→ **Bacaan yang Diberikan**
· · ·

Dengan berkembangnya teknologi yang semakin mutakhir saat ini, ilmu pengetahuan bukan lagi menjadi sesuatu yang langka untuk dikenyam. Dunia menjadi seolah tanpa batas, segala hal bisa diakses dengan mudah melalui ujung jari. Kegiatan belajar pun bisa dilakukan di mana saja, kapan saja dan oleh siapa saja, termasuk belajar agama (Islam, pen). Prosesi belajar agama Islam yang dulu identik dengan majelis taklim di surau dan pembelajaran formal di bangku madrasah, kini telah berkembang menjadi lebih praktis dan efisien dengan memanfaatkan internet.

Mengutip dari laman kumparan.com. Menurut riset platform manajemen media sosial HootSuite dan agensi marketing sosial We Are Social bertajuk "Global Digital Reports 2020", hampir 64 persen penduduk Indonesia sudah terkoneksi dengan jaringan internet. Riset yang dirilis pada akhir Januari 2020 itu menyebutkan, jumlah penguna internet di Indonesia sudah mencapai 175,4 juta orang, sementara total jumlah penduduk Indonesia sekitar 272,1 juta. Dibanding tahun 2019 lalu, jumlah pengguna internet di Indonesia meningkat sekitar 17 persen atau 25 juta pengguna.

Selama 2019, pengguna internet di Indonesia yang berusia 16 hingga 64 tahun memiliki waktu rata-rata selama 7 jam 59 menit per hari untuk berselancar di dunia maya. Angka tersebut melampaui rata-rata global yang hanya menghabiskan waktu 6 jam 43 menit di internet per harinya.

Jumlah yang masif ini membuat dakwah di internet menjadi primadona di tanah air. Hal itu terbukti dengan derasnya tulisan, video, dan gambar tentang Islam di internet dari berbagai ormas dengan beragam pembahasan, seperti hukum keluarga, politik dan lain-lain.

Menilik dari kemudahan dalam mengakses dan melimpahnya informasi tentang agama Islam yang ada di internet. Muncul beberapa pertanyaan, apakah belajar Islam melalu media internet dibolehkan oleh para ulama? Apakah ilmu agama Islam yang ada di internet memiliki validitas yang mumpuni untuk dipelajari? Atau malah sebaliknya, internet hanya dipenuhi hoax dan “sampah-sampah” pengetahuan?

Majelis Ulama Indonesia (MUI) Kota Palu, Sulawesi Tengah melarang umat Islam di daerah tersebut belajar agama Islam lewat internet khususnya media sosial (medsos). Ketua MUI Palu, Prof Zainal Abidin M.Ag. menyatakan bahwa informasi di media sosial yang disebarkan oleh oknum-oknum tertentu tidak dapat dijadikan referensi sepenuhnya. Atas dasar pernyataan di atas, belajar melalui internet tidak disarankan karena memiliki banyak cacat. Di antaranya adalah informasi yang ada di internet belum memiliki reliabilitas dan legalitas terpercaya karena mudah ditiru dan disalahgunakan oleh oknum-oknum yang tidak bertanggung jawab. Hal itu terjadi dikarenakan semua orang bisa menuliskan apa yang dia inginkan tanpa ada batas moral. Terlebih lagi, maraknya orang-orang yang berideologi menyimpang seperti liberalisme, sekularisme, dan radikalisme leluasa menafsirkan agama dan mem-posting-nya di internet. Di tengah beragam macam informasi dari berbagai sumber seperti ini, Google tidak pernah peduli apakah informasi itu benar atau salah. Tugasnya hanya mencarikan info bagi konsumennya.

· · ·

→ **Data Tersedia**
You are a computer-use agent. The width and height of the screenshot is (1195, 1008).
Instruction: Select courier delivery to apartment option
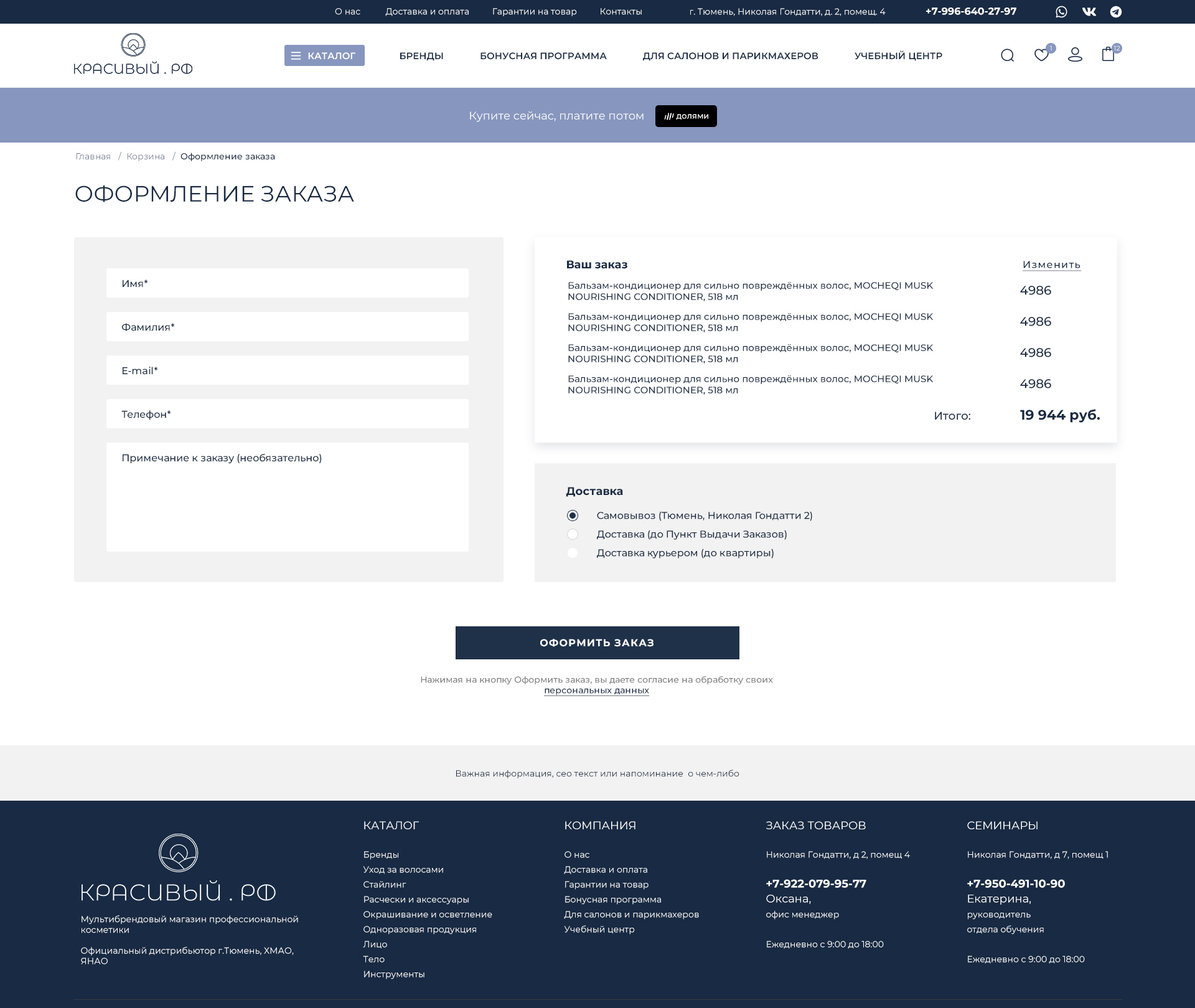coord(573,553)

· · ·

→ **Permintaan**
Bisakah Anda melanjutkan bacaan tentang belajar agama Islam lewat internet di atas, mulai tepat setelah kalimat terakhirnya?

→ **Jawaban**
Selain informasi yang belum seratus persen dapat dipertanggung jawabkan, belajar agama Islam melalui internet juga sangat rentan terhadap kesalahan penafsiran. Metode penyampaian yang bersifat satu arah tanpa dibarengi tanya jawab dan diskusi sering menimbulkan misinterpretasi dan confusing of knowledge bagi penerimanya. Jika hal ini terus berkelanjutan, maka dapat menghilangkan makna ajaran yang sesungguhnya. Jangankan belajar tanpa menyertakan guru, murid-murid yang belajar dari gurunya secara langsung saja masih berkemungkinan menjadi sesat, apalagi hanya murid yang belajar dari dunia maya.

Jika kita merujuk kepada buku “Thuruq Manhajiyah” karya Syekh Musthofa Ridho al-Azhari, disebutkan terdapat 4 piranti menuntut ilmu, yakni Guru (Syeikh Fattah), kecerdasan akal (Aql Rojih), kitab yang valid (Kutub Sohah), dan berkelanjutan dengan pengulangan (Mudawamah wa Ilhah). Sedangkan belajar agama Islam melalui internet menghilangkan sebagian dari piranti-piranti tersebut, khususnya piranti ketiga dan keempat. Bahkan dalam beberapa kasus, empat piranti tersebut hilang secara keseluruhan saat belajar dari internet. Selain itu, mempelajari ilmu agama dari internet juga sangat sensitif terhadap disorientasi maksud yang seharusnya bertujuan untuk kepentingan akademik dan sosial menjadi komersial dan bisnis.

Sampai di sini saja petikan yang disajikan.